# [Task description]
Copy the following records word for word, keeping every line exactly as it stands.

# [Data for processing]
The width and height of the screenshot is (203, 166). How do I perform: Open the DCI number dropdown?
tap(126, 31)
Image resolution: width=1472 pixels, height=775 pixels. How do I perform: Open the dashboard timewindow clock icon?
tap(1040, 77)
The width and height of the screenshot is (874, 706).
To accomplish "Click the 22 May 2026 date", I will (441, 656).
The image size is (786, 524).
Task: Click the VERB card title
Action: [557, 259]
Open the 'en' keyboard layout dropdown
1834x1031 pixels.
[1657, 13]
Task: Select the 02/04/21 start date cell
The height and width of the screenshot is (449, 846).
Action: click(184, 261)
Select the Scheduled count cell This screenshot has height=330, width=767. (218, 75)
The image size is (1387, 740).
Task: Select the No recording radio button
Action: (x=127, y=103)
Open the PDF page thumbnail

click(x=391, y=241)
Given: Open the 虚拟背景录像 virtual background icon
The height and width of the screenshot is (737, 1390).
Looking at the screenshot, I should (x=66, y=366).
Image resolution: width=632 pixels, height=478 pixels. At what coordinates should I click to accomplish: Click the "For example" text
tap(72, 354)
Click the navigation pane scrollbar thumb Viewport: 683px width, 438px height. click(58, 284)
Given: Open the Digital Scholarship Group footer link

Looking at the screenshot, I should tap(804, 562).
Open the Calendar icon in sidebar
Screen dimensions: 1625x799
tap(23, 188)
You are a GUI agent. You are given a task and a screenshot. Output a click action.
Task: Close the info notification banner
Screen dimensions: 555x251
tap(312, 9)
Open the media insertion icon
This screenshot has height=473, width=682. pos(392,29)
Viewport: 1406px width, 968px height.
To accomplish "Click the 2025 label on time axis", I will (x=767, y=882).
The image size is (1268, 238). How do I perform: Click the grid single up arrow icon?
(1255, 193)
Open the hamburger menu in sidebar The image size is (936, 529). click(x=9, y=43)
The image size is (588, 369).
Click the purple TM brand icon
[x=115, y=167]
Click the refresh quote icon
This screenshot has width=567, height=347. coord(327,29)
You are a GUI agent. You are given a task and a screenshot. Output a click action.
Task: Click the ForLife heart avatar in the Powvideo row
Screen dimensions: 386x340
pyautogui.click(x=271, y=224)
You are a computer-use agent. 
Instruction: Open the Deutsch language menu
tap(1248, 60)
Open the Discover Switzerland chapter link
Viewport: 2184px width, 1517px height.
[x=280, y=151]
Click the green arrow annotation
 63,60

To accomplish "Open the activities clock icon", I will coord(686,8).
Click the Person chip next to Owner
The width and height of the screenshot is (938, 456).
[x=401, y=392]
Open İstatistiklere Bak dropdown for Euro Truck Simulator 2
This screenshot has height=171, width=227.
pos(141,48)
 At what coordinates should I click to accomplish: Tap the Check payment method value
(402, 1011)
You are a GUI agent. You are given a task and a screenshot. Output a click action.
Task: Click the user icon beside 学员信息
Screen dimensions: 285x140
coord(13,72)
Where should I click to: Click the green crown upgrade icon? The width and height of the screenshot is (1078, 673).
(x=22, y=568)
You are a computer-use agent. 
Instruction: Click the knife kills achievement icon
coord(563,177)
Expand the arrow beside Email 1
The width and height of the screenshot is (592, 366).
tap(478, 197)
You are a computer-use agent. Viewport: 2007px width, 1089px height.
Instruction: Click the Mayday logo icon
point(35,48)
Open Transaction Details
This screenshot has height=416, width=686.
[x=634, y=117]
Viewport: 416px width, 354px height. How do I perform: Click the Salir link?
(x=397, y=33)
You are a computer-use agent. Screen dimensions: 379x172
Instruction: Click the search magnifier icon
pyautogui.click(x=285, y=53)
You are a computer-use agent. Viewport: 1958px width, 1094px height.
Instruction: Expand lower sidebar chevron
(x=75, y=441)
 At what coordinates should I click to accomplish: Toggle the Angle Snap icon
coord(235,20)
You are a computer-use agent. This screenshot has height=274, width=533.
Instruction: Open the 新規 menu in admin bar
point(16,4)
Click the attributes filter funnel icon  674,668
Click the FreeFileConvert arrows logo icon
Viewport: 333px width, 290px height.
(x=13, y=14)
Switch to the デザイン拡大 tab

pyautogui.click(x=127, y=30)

# [Response to this exercise]
The width and height of the screenshot is (203, 166). How do I perform: Open the DCI number dropdown?
tap(126, 31)
Image resolution: width=1472 pixels, height=775 pixels. How do I perform: Open the dashboard timewindow clock icon?
tap(1040, 77)
The width and height of the screenshot is (874, 706).
To accomplish "Click the 22 May 2026 date", I will (441, 656).
The image size is (786, 524).
Task: Click the VERB card title
Action: [557, 259]
Open the 'en' keyboard layout dropdown
1834x1031 pixels.
[1657, 13]
Task: Select the 02/04/21 start date cell
The height and width of the screenshot is (449, 846).
Action: click(184, 261)
Select the Scheduled count cell This screenshot has height=330, width=767. (218, 75)
The image size is (1387, 740).
Task: Select the No recording radio button
Action: (x=127, y=103)
Open the PDF page thumbnail

click(x=391, y=241)
Given: Open the 虚拟背景录像 virtual background icon
The height and width of the screenshot is (737, 1390).
Looking at the screenshot, I should (x=66, y=366).
Image resolution: width=632 pixels, height=478 pixels. At what coordinates should I click to accomplish: Click the "For example" text
tap(72, 354)
Click the navigation pane scrollbar thumb Viewport: 683px width, 438px height. click(58, 284)
Given: Open the Digital Scholarship Group footer link

Looking at the screenshot, I should tap(804, 562).
Open the Calendar icon in sidebar
Screen dimensions: 1625x799
tap(23, 188)
You are a GUI agent. You are given a task and a screenshot. Output a click action.
Task: Close the info notification banner
Screen dimensions: 555x251
tap(312, 9)
Open the media insertion icon
This screenshot has height=473, width=682. pos(392,29)
Viewport: 1406px width, 968px height.
To accomplish "Click the 2025 label on time axis", I will (x=767, y=882).
The image size is (1268, 238). How do I perform: Click the grid single up arrow icon?
(1255, 193)
Open the hamburger menu in sidebar The image size is (936, 529). click(x=9, y=43)
The image size is (588, 369).
Click the purple TM brand icon
[x=115, y=167]
Click the refresh quote icon
This screenshot has width=567, height=347. coord(327,29)
You are a GUI agent. You are given a task and a screenshot. Output a click action.
Task: Click the ForLife heart avatar in the Powvideo row
Screen dimensions: 386x340
pyautogui.click(x=271, y=224)
You are a computer-use agent. 
Instruction: Open the Deutsch language menu
tap(1248, 60)
Open the Discover Switzerland chapter link
Viewport: 2184px width, 1517px height.
[x=280, y=151]
Click the green arrow annotation
 63,60

To accomplish "Open the activities clock icon", I will coord(686,8).
Click the Person chip next to Owner
The width and height of the screenshot is (938, 456).
[x=401, y=392]
Open İstatistiklere Bak dropdown for Euro Truck Simulator 2
This screenshot has height=171, width=227.
pos(141,48)
 At what coordinates should I click to accomplish: Tap the Check payment method value
(402, 1011)
You are a GUI agent. You are given a task and a screenshot. Output a click action.
Task: Click the user icon beside 学员信息
Screen dimensions: 285x140
coord(13,72)
Where should I click to: Click the green crown upgrade icon? The width and height of the screenshot is (1078, 673).
(x=22, y=568)
You are a computer-use agent. 
Instruction: Click the knife kills achievement icon
coord(563,177)
Expand the arrow beside Email 1
The width and height of the screenshot is (592, 366).
tap(478, 197)
You are a computer-use agent. Viewport: 2007px width, 1089px height.
Instruction: Click the Mayday logo icon
point(35,48)
Open Transaction Details
This screenshot has height=416, width=686.
[x=634, y=117]
Viewport: 416px width, 354px height. How do I perform: Click the Salir link?
(x=397, y=33)
You are a computer-use agent. Screen dimensions: 379x172
Instruction: Click the search magnifier icon
pyautogui.click(x=285, y=53)
You are a computer-use agent. Viewport: 1958px width, 1094px height.
Instruction: Expand lower sidebar chevron
(x=75, y=441)
 At what coordinates should I click to accomplish: Toggle the Angle Snap icon
coord(235,20)
You are a computer-use agent. This screenshot has height=274, width=533.
Instruction: Open the 新規 menu in admin bar
point(16,4)
Click the attributes filter funnel icon  674,668
Click the FreeFileConvert arrows logo icon
Viewport: 333px width, 290px height.
(x=13, y=14)
Switch to the デザイン拡大 tab

pyautogui.click(x=127, y=30)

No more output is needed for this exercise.